2016-01-21

pbrt-v2 加速結構 BVH-contract 改寫

Description of implementation approach and comments

從一般 BVH 架構中，一般都是用 full binary tree，子節點要不 0 個要不 2 個。若有 $N$ 個 primitive 物件，則表示有 $N$ 個葉節點放置這些 primitive 物件，而有 $N-1$ 個內部節點紀錄 Bounding Box 的部分。在測試交點和遍歷走訪的使用上，最慘有一半是多餘計算和走訪，而另一半屬於加速結構。

在論文 Ray Specialized Contraction on Bounding Volume Hierarchies 中，企圖想要利用 generic tree 取代一般使用 full binary tree 實作，在不更動 BVH 的效能下，減少運行上較沒用的內部節點，用以提升遍歷走訪效能，以及提升內存快取的效率。

降低內部節點步驟如下所示：

利用原生方法建立 full binary tree 的 BVH (利用各種分割策略完成)
進行坍倒 (flatten)，將二元樹不連續的記憶體分布調整成線性分布，加速遍歷走訪的內存快取效率。
靜態調整成 generic tree 版本，藉由啟發式收縮 (Contract)，利用節點與其子節點的 Bounding Box 表面積比例，評估浪費的走訪節點。
動態調整部分，採用隨機取樣，根據取樣 ray，取樣走訪次數，將比較容易打到的節點盡可能收縮到接近根節點。

若要收縮節點 $N$，假設 Bounding box 計算交點花費為 $C_B$，穿過節點 $N$ 的 Bounding box 射線機率 $\alpha_N$，得到收縮前後的計算差值 $\delta(N)$，如下所示。

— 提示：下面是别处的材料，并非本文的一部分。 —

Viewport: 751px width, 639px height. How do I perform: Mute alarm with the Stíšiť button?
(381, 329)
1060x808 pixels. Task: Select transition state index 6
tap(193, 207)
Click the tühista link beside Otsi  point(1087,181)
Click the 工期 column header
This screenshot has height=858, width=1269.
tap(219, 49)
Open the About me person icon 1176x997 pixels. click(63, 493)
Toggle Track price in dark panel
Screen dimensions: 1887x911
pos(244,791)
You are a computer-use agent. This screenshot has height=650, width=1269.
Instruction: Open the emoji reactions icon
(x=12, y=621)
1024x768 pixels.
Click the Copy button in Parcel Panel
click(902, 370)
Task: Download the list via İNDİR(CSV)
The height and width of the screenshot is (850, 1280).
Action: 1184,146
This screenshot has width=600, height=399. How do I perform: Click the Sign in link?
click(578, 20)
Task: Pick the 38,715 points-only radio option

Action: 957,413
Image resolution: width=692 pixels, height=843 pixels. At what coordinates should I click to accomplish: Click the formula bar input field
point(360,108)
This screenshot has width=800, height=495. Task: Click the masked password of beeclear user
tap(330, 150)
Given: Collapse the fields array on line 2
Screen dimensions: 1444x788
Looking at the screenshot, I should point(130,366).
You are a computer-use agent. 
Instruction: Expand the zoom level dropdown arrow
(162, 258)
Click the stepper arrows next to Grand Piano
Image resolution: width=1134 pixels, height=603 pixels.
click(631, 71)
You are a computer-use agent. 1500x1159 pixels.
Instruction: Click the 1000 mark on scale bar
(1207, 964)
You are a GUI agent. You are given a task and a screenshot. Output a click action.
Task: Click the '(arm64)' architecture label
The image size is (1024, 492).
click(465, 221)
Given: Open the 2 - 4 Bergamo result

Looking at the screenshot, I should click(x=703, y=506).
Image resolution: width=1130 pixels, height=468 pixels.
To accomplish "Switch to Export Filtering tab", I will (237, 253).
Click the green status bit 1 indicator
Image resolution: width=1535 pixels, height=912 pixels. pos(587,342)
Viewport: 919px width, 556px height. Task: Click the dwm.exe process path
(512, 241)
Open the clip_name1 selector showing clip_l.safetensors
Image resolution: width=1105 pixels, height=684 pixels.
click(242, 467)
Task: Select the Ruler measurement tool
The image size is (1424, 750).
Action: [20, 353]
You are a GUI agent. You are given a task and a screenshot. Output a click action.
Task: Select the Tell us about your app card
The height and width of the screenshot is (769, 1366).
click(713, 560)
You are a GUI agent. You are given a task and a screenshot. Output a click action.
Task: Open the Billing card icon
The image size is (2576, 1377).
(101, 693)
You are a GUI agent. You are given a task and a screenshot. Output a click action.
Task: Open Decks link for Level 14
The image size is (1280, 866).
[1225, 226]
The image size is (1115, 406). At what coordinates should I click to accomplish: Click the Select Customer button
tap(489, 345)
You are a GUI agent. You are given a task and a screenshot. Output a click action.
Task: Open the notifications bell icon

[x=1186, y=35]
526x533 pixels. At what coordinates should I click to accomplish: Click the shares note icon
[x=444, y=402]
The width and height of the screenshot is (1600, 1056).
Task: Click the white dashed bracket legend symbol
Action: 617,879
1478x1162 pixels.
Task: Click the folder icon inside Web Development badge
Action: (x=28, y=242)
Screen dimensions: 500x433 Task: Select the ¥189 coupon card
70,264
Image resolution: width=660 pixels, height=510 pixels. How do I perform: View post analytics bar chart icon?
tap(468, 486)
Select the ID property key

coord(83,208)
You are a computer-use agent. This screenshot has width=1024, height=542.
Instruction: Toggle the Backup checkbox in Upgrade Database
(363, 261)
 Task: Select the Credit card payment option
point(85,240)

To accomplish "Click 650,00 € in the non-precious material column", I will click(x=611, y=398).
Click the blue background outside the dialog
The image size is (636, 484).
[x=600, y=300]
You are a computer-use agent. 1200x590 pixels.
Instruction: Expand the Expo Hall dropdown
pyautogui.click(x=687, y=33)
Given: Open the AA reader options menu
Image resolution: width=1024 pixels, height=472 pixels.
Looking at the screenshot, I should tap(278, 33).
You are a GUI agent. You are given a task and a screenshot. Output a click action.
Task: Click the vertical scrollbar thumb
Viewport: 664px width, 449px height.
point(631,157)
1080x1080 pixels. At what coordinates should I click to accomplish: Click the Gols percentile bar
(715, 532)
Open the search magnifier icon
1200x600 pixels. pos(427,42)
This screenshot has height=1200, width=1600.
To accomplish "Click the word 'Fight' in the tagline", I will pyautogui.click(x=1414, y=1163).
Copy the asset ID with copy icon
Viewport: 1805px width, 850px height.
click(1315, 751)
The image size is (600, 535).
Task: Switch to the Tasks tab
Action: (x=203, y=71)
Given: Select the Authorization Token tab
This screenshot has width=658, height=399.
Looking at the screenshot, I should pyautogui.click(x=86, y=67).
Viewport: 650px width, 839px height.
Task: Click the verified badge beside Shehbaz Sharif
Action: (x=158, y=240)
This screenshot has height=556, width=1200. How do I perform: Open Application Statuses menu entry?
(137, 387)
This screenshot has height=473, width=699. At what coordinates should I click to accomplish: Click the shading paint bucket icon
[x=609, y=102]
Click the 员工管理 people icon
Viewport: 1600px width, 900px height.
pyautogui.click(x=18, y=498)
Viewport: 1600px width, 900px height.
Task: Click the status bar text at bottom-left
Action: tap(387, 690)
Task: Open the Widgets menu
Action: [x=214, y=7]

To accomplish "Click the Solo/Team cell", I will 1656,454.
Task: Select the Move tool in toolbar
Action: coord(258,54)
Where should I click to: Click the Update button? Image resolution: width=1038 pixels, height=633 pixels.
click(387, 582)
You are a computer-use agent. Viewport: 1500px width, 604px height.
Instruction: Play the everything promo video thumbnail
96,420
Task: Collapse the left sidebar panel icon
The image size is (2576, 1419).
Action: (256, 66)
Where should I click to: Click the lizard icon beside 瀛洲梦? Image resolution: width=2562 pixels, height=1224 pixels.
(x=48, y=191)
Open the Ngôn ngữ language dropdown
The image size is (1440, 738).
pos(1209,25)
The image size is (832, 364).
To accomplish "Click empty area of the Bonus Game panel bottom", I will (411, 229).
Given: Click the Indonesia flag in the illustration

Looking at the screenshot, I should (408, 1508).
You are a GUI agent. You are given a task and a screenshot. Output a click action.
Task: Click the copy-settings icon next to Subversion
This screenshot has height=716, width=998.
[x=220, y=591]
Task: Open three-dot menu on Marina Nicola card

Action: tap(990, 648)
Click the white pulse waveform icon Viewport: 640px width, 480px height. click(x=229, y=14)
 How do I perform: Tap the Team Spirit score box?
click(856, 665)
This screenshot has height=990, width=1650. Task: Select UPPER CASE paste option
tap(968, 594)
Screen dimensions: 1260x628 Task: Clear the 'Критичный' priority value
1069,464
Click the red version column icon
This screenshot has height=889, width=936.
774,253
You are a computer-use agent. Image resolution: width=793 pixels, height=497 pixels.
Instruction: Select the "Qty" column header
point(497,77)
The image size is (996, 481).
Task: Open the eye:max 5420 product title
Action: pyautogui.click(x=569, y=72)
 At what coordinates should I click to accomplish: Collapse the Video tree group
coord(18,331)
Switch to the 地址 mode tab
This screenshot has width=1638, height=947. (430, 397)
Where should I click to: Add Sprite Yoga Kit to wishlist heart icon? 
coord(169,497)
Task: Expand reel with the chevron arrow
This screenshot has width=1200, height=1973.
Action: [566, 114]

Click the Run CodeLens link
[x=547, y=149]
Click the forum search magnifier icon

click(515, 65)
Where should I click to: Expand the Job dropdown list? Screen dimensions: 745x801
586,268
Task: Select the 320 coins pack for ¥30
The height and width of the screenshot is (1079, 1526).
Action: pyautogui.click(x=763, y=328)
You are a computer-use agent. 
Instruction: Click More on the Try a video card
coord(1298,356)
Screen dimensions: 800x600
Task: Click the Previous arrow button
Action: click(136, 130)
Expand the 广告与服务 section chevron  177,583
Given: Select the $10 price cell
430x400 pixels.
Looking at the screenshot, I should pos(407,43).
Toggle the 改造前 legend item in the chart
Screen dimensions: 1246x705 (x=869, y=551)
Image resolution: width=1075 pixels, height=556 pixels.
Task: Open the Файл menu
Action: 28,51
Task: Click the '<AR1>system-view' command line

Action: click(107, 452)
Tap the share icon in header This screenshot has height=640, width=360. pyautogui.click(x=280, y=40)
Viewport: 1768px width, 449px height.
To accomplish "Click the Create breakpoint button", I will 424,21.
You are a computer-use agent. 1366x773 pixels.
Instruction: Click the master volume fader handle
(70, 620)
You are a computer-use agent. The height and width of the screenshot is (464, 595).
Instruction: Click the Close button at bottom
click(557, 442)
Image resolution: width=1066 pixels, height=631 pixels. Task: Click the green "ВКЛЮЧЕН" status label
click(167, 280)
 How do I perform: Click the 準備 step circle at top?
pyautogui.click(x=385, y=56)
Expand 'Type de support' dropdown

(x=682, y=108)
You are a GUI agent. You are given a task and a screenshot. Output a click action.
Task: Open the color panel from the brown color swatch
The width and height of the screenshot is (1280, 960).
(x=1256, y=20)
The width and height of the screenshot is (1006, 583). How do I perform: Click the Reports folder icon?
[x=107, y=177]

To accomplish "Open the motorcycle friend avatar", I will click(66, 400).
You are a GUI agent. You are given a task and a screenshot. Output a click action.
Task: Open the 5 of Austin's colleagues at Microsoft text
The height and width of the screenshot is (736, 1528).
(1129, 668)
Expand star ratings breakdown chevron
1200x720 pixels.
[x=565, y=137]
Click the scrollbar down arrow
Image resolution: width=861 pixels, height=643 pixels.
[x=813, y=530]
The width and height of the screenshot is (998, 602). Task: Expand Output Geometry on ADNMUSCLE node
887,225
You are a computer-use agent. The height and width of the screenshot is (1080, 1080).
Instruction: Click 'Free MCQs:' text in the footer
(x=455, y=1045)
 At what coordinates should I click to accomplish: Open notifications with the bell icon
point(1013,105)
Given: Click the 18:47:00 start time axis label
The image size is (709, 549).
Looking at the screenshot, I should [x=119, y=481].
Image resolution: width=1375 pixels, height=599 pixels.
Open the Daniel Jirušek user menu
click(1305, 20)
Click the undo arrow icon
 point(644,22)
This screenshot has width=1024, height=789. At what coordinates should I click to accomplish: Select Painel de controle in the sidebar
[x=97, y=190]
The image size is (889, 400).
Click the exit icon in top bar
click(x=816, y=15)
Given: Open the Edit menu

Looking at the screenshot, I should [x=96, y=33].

$$\begin{align} \delta(N) &= n_{N.\text{child}} \; C_B - (\alpha_N (1+n_{N.\text{child}}) +(1 - \alpha_N)) \; C_B \\ & = ((1 - \alpha_N) \; n_{N.\text{child}} - 1) \; C_B \end{align}$$

目標讓 $\delta(N) < 0$，得到

$\alpha(N) > 1 - \frac{1}{n_{N.\text{child}}}$

計算 $\delta(N)$ 顯得要有效率，但又沒辦法全局考量，需要提供一個猜測算法，藉由部分取樣以及步驟 2. 的表面積總和比例進行收縮。

實作部分

從實作中，在步驟 2. 約略可以減少 $25\%$ 的節點，在記憶體方面的影響量沒有太大影響，節點紀錄資訊也增加 (sizeof(struct Node) 相對地大上許多)。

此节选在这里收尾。